Data from a pointing dataset:
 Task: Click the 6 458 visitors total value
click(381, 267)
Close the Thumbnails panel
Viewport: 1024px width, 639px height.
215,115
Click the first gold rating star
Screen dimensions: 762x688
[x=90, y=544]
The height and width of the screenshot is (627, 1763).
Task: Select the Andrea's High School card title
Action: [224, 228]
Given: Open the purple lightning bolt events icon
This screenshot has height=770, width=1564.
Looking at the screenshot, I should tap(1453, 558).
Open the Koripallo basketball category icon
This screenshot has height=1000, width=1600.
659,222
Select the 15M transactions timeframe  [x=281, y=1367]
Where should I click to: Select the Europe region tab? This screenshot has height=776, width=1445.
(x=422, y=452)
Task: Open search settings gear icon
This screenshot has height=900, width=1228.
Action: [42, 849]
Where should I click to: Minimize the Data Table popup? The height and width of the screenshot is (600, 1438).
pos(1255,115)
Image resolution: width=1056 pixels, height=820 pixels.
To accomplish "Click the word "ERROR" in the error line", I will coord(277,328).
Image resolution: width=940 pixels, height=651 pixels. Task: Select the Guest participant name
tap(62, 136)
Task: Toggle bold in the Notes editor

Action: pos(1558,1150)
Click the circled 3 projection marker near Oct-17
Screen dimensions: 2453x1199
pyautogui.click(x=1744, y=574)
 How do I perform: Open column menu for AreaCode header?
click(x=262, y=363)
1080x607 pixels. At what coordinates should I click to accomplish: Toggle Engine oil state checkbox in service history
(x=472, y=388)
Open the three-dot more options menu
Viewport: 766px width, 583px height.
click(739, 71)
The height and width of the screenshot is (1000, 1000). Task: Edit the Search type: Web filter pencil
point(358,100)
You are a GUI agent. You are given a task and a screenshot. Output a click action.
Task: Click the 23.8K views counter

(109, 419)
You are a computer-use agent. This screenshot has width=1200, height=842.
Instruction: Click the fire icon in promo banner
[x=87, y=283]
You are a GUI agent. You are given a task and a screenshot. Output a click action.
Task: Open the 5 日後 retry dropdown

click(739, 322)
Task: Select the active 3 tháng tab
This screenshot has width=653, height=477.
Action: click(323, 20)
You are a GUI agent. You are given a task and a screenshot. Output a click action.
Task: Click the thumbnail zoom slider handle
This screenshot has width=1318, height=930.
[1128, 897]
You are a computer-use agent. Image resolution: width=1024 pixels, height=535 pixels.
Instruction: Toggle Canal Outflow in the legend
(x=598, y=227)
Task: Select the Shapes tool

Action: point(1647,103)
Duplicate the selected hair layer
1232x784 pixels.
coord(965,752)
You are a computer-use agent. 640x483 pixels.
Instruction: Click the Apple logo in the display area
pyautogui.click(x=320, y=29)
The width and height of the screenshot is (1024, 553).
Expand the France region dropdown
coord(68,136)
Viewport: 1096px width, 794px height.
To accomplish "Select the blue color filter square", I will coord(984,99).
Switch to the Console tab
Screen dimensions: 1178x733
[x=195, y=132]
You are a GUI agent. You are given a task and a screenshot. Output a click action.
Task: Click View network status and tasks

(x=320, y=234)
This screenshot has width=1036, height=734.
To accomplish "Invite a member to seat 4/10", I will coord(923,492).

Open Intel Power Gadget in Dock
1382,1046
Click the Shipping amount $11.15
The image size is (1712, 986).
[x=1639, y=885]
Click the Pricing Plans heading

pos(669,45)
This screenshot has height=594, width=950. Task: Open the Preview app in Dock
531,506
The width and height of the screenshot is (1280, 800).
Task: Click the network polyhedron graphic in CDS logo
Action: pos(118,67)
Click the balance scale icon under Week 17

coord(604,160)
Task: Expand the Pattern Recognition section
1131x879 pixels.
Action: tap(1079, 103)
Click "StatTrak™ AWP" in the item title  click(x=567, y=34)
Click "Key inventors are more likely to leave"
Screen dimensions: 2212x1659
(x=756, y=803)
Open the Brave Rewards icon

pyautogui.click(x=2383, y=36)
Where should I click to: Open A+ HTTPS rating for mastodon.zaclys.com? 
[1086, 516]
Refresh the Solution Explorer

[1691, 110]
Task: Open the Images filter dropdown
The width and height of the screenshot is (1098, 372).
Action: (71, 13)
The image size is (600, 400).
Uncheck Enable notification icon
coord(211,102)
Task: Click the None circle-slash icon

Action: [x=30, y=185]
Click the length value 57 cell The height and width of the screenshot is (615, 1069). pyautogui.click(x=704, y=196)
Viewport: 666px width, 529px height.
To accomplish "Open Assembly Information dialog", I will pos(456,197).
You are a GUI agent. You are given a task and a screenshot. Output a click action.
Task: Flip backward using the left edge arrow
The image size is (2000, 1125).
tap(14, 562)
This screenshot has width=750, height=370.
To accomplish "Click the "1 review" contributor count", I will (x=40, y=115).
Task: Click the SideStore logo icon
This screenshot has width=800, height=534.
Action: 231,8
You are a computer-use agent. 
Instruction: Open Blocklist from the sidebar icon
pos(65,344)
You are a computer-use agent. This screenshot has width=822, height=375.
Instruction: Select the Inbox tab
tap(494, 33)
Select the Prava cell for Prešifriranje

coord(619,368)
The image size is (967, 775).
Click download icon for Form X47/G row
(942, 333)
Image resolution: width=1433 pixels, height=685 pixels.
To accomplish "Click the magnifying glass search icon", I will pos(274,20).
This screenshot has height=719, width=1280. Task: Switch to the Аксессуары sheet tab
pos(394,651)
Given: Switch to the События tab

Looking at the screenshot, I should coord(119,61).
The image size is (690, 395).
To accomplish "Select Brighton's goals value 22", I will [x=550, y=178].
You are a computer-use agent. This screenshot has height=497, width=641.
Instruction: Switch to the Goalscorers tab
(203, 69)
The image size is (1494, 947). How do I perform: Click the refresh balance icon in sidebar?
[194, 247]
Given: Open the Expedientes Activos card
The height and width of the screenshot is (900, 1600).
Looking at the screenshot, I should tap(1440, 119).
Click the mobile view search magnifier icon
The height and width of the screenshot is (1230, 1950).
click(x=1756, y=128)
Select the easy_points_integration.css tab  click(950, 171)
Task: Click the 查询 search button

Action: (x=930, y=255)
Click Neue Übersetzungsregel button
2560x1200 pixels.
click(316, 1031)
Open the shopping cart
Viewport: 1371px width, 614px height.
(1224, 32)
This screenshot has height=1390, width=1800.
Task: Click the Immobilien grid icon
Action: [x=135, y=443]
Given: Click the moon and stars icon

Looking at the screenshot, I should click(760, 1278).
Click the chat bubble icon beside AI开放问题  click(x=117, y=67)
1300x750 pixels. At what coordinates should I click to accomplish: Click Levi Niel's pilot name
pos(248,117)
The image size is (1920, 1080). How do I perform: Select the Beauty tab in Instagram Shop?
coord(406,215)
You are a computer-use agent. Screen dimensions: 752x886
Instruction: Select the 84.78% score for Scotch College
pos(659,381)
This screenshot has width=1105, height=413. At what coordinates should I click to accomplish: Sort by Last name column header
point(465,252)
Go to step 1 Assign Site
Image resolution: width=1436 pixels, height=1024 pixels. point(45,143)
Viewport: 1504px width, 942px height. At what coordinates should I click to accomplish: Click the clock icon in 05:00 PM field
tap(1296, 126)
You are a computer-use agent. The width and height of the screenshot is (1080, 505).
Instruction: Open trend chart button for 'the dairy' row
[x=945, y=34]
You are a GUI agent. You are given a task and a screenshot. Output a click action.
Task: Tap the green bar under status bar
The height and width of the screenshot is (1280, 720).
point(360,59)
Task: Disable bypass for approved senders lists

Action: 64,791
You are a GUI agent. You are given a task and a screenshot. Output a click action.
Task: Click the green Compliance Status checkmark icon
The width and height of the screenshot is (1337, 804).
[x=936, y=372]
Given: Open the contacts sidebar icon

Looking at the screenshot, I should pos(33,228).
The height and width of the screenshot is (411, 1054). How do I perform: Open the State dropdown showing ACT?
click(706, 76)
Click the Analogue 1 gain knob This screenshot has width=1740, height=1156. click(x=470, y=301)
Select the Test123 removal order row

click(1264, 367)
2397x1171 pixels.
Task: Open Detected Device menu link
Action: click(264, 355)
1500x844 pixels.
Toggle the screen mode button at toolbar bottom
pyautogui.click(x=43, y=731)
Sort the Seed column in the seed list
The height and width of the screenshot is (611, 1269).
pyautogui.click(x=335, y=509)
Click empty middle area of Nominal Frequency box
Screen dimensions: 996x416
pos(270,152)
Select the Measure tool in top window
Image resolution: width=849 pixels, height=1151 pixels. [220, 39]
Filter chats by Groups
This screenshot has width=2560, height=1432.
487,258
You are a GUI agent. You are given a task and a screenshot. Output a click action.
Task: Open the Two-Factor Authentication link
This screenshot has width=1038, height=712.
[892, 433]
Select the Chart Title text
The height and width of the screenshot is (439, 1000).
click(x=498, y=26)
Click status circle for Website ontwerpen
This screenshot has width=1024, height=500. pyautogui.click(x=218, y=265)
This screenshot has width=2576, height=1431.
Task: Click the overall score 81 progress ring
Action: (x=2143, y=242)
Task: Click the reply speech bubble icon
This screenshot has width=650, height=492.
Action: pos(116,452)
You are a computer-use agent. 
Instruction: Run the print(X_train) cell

Task description. Rewrite the data above from the line with "How do I perform: Open column" up to and including the line with "[x=87, y=283]", raising every click coordinate by 43 and keeping all other text on those lines unchanged.

Solved problem.
 How do I perform: Open column menu for AreaCode header?
click(x=305, y=406)
1080x607 pixels. At what coordinates should I click to accomplish: Toggle Engine oil state checkbox in service history
(x=515, y=431)
Open the three-dot more options menu
Viewport: 766px width, 583px height.
click(782, 114)
The height and width of the screenshot is (1000, 1000). Task: Edit the Search type: Web filter pencil
point(401,143)
You are a GUI agent. You are given a task and a screenshot. Output a click action.
Task: Click the 23.8K views counter

(152, 462)
You are a computer-use agent. This screenshot has width=1200, height=842.
Instruction: Click the fire icon in promo banner
[x=130, y=326]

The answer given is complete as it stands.